**Exercise aim:**
Revise the records below by replacing "How do I perform" with "How can I do" wherever it occurs, keeping everything else the same, and leave the pictures out of your output.

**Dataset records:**
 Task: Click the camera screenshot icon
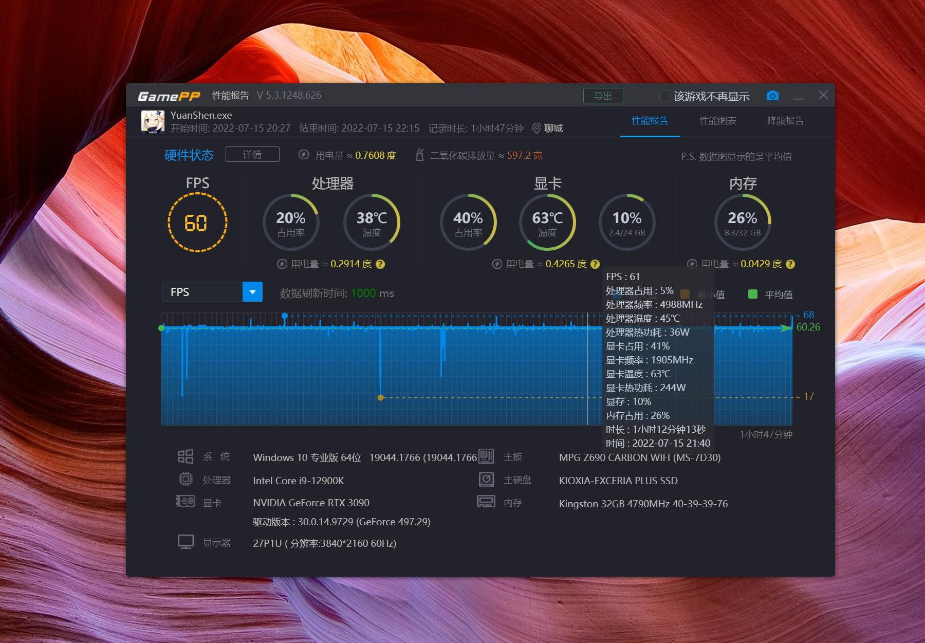point(772,96)
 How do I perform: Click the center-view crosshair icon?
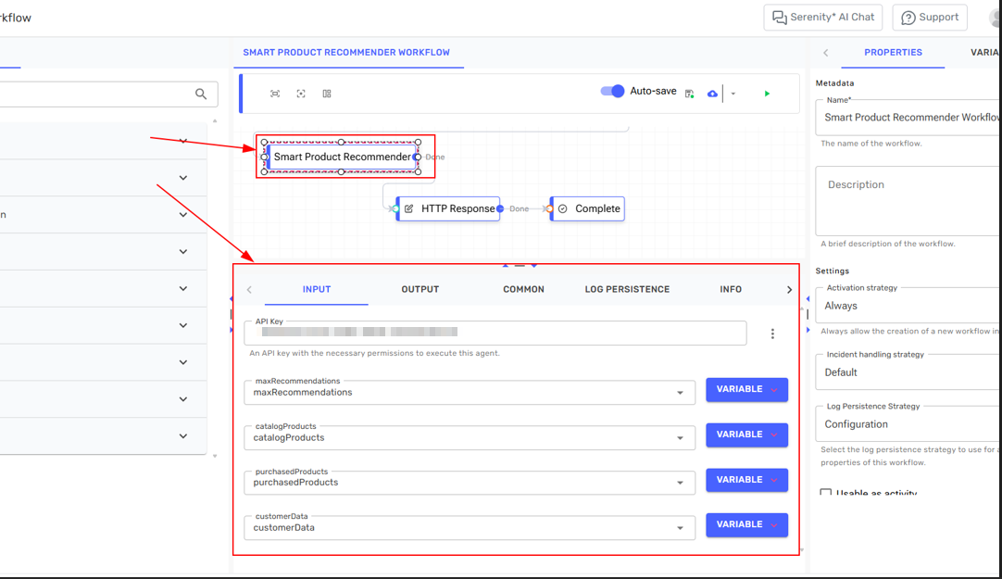tap(299, 93)
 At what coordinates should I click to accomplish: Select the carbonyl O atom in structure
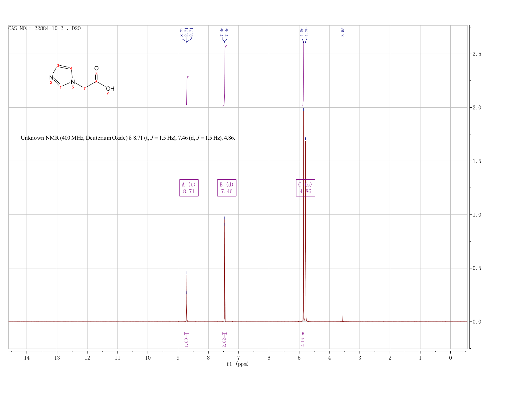[96, 68]

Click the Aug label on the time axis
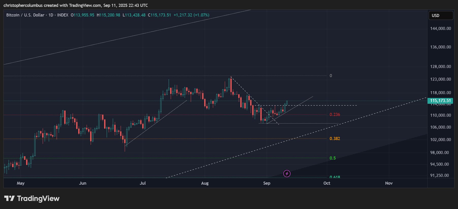(205, 183)
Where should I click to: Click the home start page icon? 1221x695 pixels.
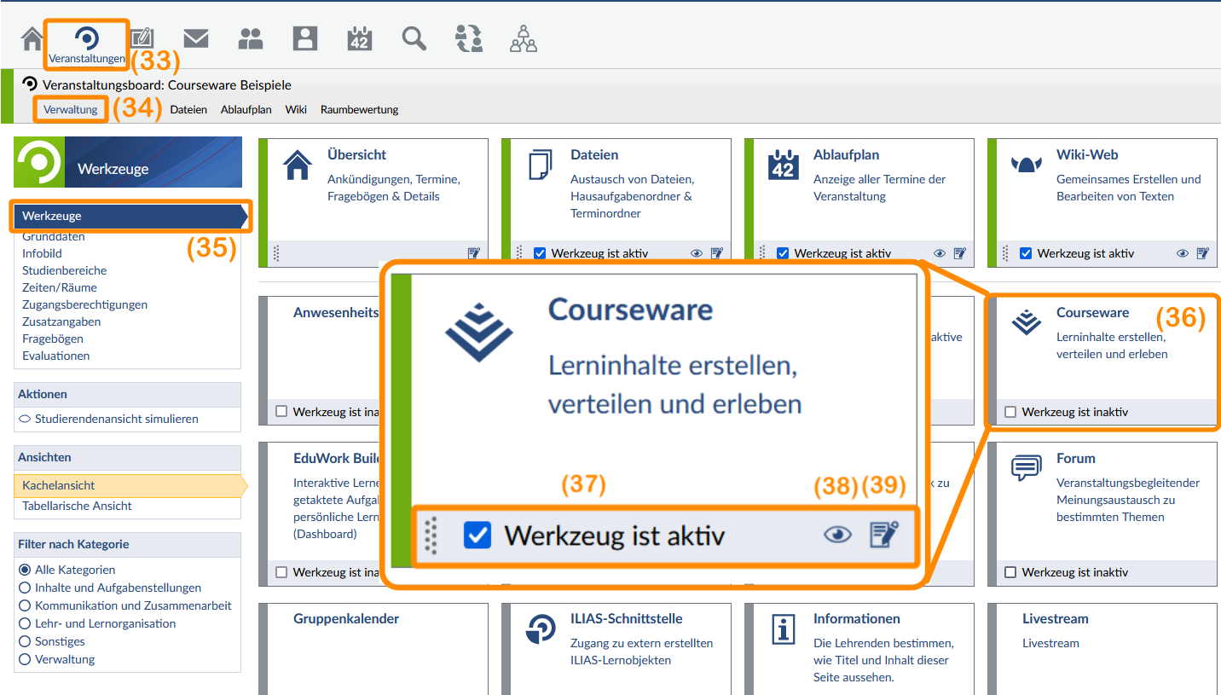coord(32,39)
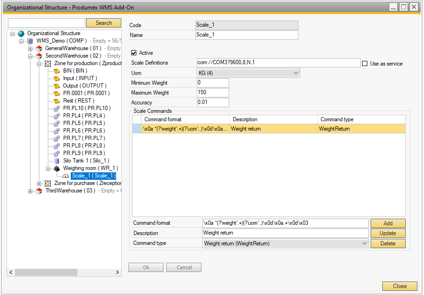This screenshot has height=295, width=424.
Task: Click the WMS_Demo company building icon
Action: pyautogui.click(x=30, y=41)
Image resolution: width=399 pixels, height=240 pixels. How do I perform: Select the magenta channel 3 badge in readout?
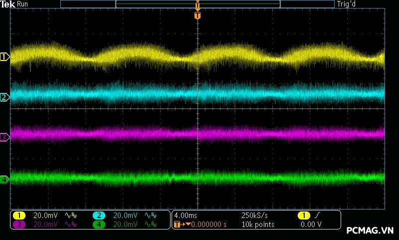tap(19, 225)
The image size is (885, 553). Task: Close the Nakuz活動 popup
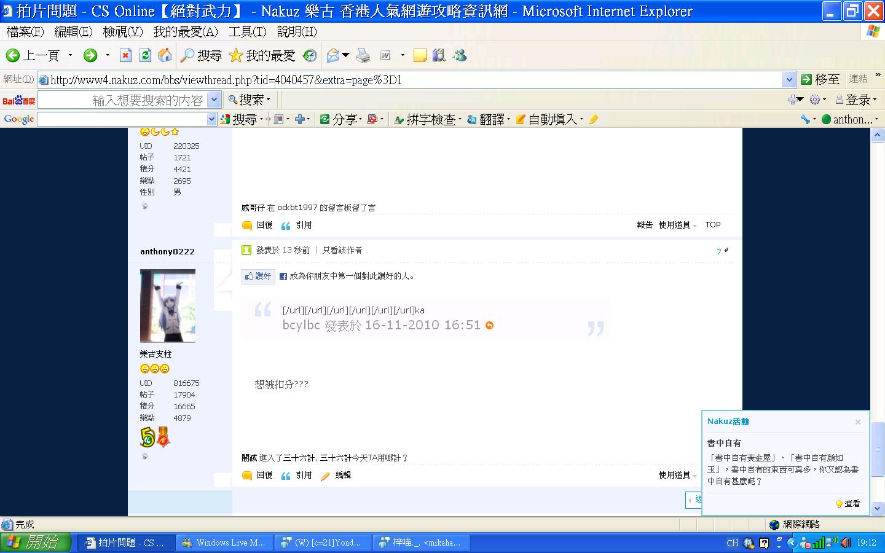[x=858, y=422]
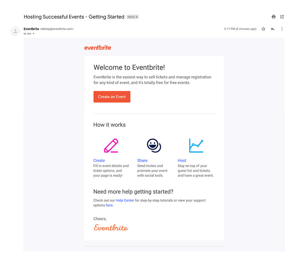Open the Host link
The width and height of the screenshot is (292, 262).
point(182,161)
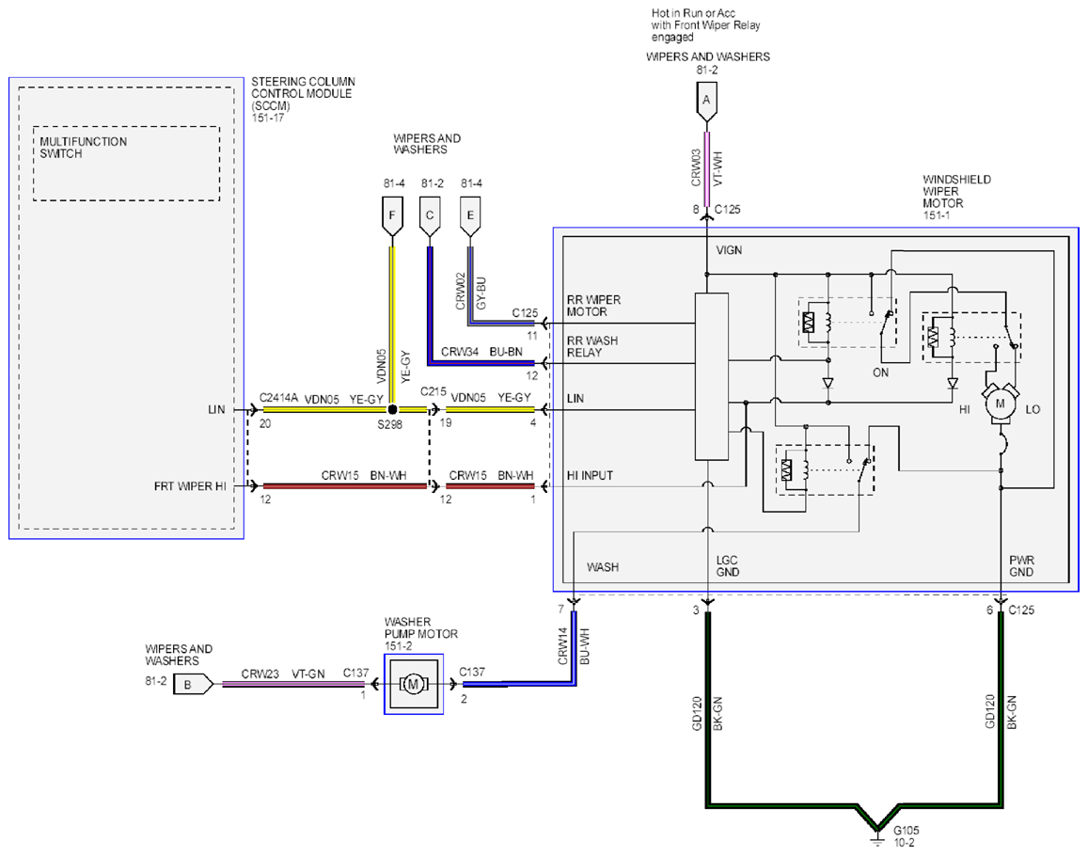Click the off-page connector B symbol
The image size is (1088, 856).
(x=193, y=685)
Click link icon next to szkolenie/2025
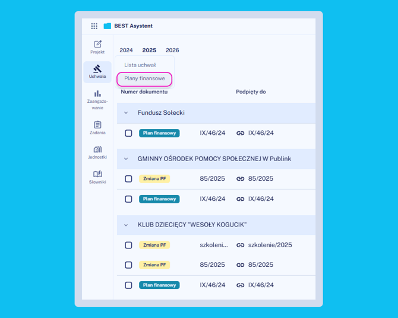Image resolution: width=398 pixels, height=318 pixels. click(241, 245)
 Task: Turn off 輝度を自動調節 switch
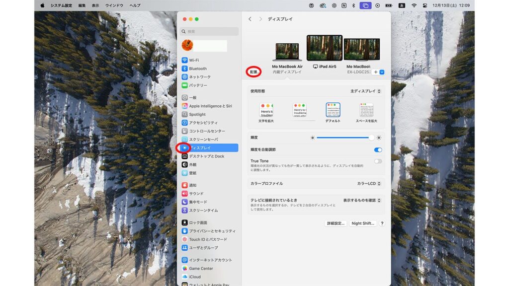[378, 149]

**Result for this exercise:**
 Task: Click the camera screenshot icon
point(772,96)
 How can I do: Click the center-view crosshair icon?
tap(299, 93)
 At what coordinates should I click to accomplish: Select the carbonyl O atom in structure
[96, 68]

Click the Aug label on the time axis
(205, 183)
Where should I click to: Click the home start page icon? 1221x695 pixels.
coord(32,39)
This screenshot has height=295, width=424.
Task: Click the WMS_Demo company building icon
Action: pyautogui.click(x=30, y=41)
Image resolution: width=399 pixels, height=240 pixels. How can I do: Select the magenta channel 3 badge in readout?
tap(19, 225)
The image size is (885, 553). Task: Close the Nakuz活動 popup
[x=858, y=422]
Open the Host link
The width and height of the screenshot is (292, 262).
point(182,161)
Click the off-page connector B symbol
The image size is (1088, 856).
(x=193, y=685)
Click link icon next to szkolenie/2025
Image resolution: width=398 pixels, height=318 pixels. click(241, 245)
 Task: Turn off 輝度を自動調節 switch
[378, 149]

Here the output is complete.